_KORTE OPDRACHT 1_. Geef voor elk van de volgende beweringen aan of ze overeenkomt met de tekst over zaak C-404/18, met ja of nee en de doorslaggevende woorden uit die tekst als citaat: (a) Het gaat om een prejudiciële hofzaak. (b) De genoemde richtlijn dateert van 5 juli 2006. (c) Belastingrecht staat bij de trefwoorden.
_KORTE OPDRACHT 2_. Herhaal ongewijzigd het deel van de tekst over zaak C-404/18 dat begint bij "Zie bijlage rechts" en eindigt bij "en beroep (herschikking)".

_TEKSTFRAGMENT_.

-- -- --

C-404/18

Contentverzamelaar

C-404/18

Prejudiciële hofzaak

Zie bijlage rechts voor de verwijzingsuitspraak, en klik hier voor het dossier van het Hof van Justitie (voor zover beschikbaar).

Termijnen: Motivering departement:    06 augustus 2018
Schriftelijke opmerkingen:                    23 september 2018
Trefwoorden: arbeidsrecht; discriminatie; gelijke behandeling
Onderwerp:
-           Richtlijn 2006/54/EG van het Europees Parlement en de Raad van 5 juli 2006 betreffende de toepassing van het beginsel van gelijke kansen en gelijke behandeling van mannen en vrouwen in arbeid en beroep (herschikking)

-- -- --

_GETOONDE GEGEVENS_.
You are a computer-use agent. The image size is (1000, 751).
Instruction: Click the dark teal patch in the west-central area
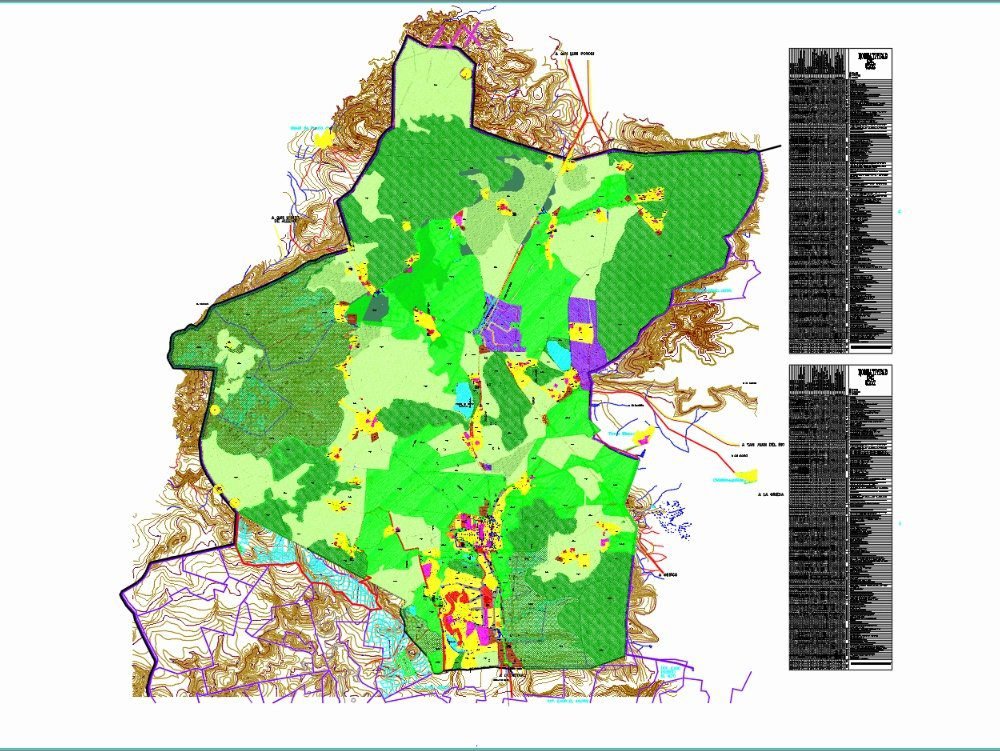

-- -- --

_RESULTAAT OPDRACHT 1_.
(a) Ja: "Prejudiciële hofzaak"
(b) Ja: "Richtlijn 2006/54/EG van het Europees Parlement en de Raad van 5 juli 2006"
(c) Nee: "Trefwoorden: arbeidsrecht; discriminatie; gelijke behandeling"

_RESULTAAT OPDRACHT 2_.
Zie bijlage rechts voor de verwijzingsuitspraak, en klik hier voor het dossier van het Hof van Justitie (voor zover beschikbaar).

Termijnen: Motivering departement:    06 augustus 2018
Schriftelijke opmerkingen:                    23 september 2018
Trefwoorden: arbeidsrecht; discriminatie; gelijke behandeling
Onderwerp:
-           Richtlijn 2006/54/EG van het Europees Parlement en de Raad van 5 juli 2006 betreffende de toepassing van het beginsel van gelijke kansen en gelijke behandeling van mannen en vrouwen in arbeid en beroep (herschikking)